Some commented lines in FTS config template
## Parameters for QoS daemon - BringOnline operation
# Maximum bulk size
# If the size is too large, it will take more resources (memory and CPU) to generate the requests
# and parse the responses. Some servers may reject the requests if they are too big.
# If it is too small, performance will be reduced.
# Keep it to a sensible size (between 100 and 1k)
# StagingBulkSize=200
Suggests there could be server issues with large submits.
"
- Tim noted progress with Rucio dashboard
- https://grafana.slac.stanford.edu/d/000000003/rucio-overview?orgId=1&refresh=1m
- Reporting transfer success (from viewpoint of Rucio), with timeline
- Rule state – slightly opaque, though would require custom scripts to extract more info
- Transmografier daemon
- Reaper (deletions)
- K-T noted high action count.
- Data sourced from Rucio logging, via Prometheus
- Link in Grafana folder – see 'Rucio Overview'
- Requires FTS monitoring to progress further.
- FTS logging is still being set up
- Also, need a queue server (e.g., ActiveMQ) or direct route into Prometheus.

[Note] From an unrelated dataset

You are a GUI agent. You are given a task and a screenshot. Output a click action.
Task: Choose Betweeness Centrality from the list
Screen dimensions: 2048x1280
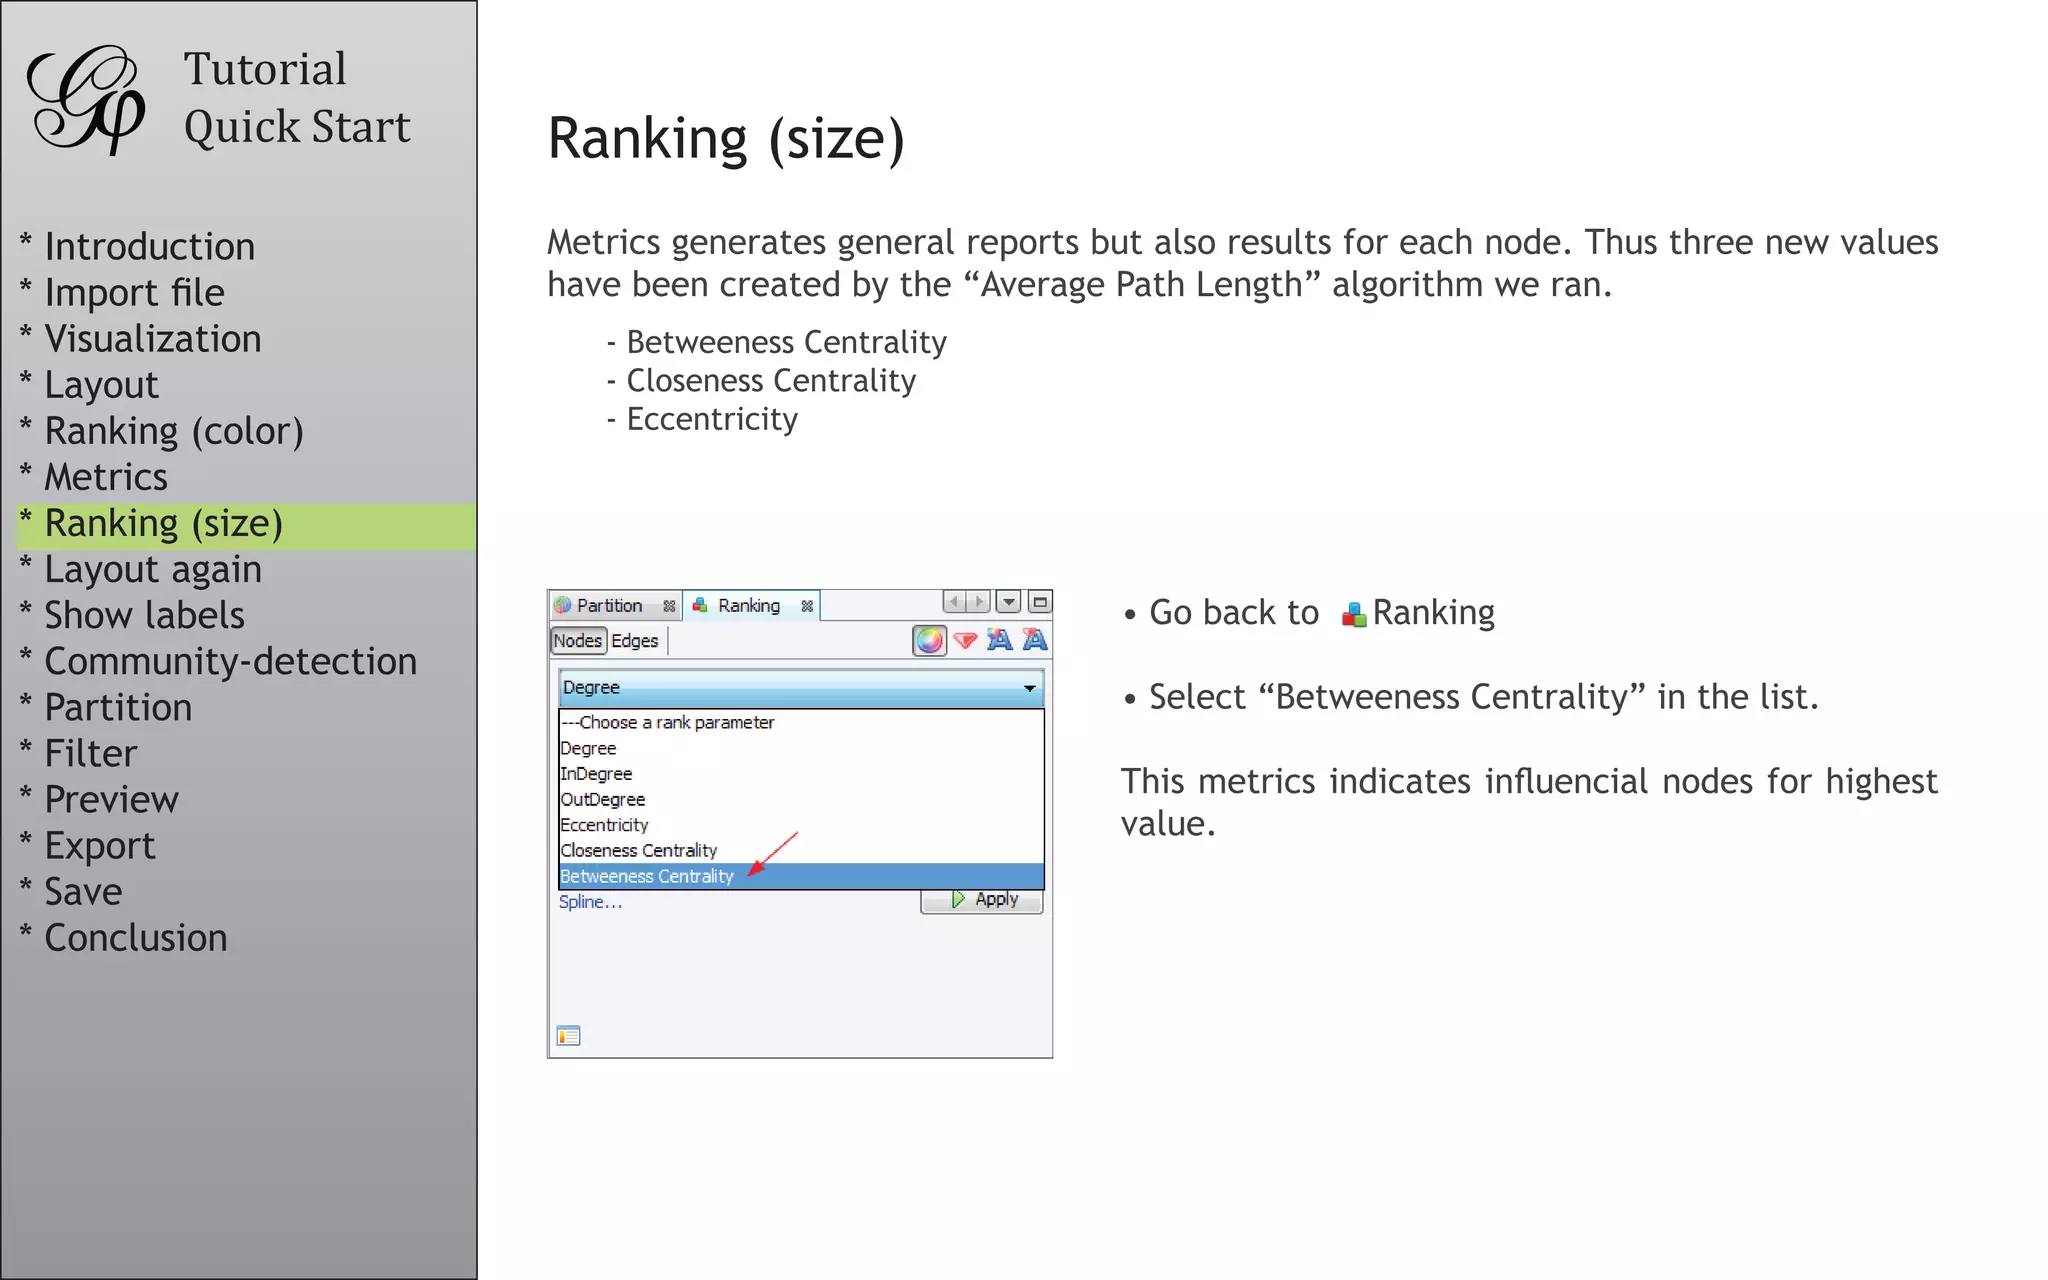click(647, 877)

- Potentially to get details from FTS
- Steve P noted potential use Hermes/ ActiveMQ, which includes FTS logging.
- Tim noted lots more information in both Hermes and FTS (compared to Rucio)
- Includes filtering by end point, for example
- https://grafana.slac.stanford.edu/d/000000003/rucio-overview?orgId=1&refresh=1m
- Butler-Rucio integration
- Steve ready to set up Kafka end points in UK and France.
- Assume would be deployed within Kubernetes at each DF
- Would be handy to be able to use Phalanx to streamline this, as includes CertBot for autorenewal of certificates
- KT noted Phalanx is potential overkill if we don't need it.
- Peter noted manual deployment of Kafka at Lancaster already
- K-T noted three levels of Kafka deployment
- Baremetal
- Kubernetes
- Sasquatch-based
- George suggested to try existing Phalanx instance (in Edinburgh), plus option to build on MirrorMaker 2 experience from Lasair team
- Fabio asked if certificates were necessary.
- K-T noted was for TLS (HTTPS security), based on LetsEncrypt.
- Fabio noted France has stopped using LetsEncrypt.
- IN2P3 also using Phalanx for RSP, though is running on isolated Kubernetes cluster, serving RSP and Qserv only.
- Potential site-specific concerns for LetsEncrypt
- Pete proposed that each site worries about own sites infrastructure
- K-T noted that Rubin would provide configurations that would be deployable via Kubernetes
- K-T noted different views – infrastructure provided service or integral part of service deployment
- Steve noted Greg has joined team to help with RSE deployment
- Replication of STS data from USDF to France (Fabio)
- Wei noted in process of registering data to Rucio (on US side)
- Fabio noted way to detect if files are replicated into SE in France has been configured.
- Using Kafka server to broadcast event from dCache
- Next step is to work out how to trigger actions in reaction to events (e.g., a file arrives, though how do you take an action based on that trigger)
- K-T notes potential to reuse setup from Summit
- Wei noted SDS setup (sites at US and France) will not use hash function
Multi-site PanDA Support and Operation (Wei)
- Focus of activity has been on transfer from France to UK of DC2 data, followed by registration of data in a UK Butler.
- Pete confirms on his to-do list, once data is transferred.
Date of next meeting
Monday April 3rd, 8 am PT
Discussions on Slack #dm-rucio-testing in interim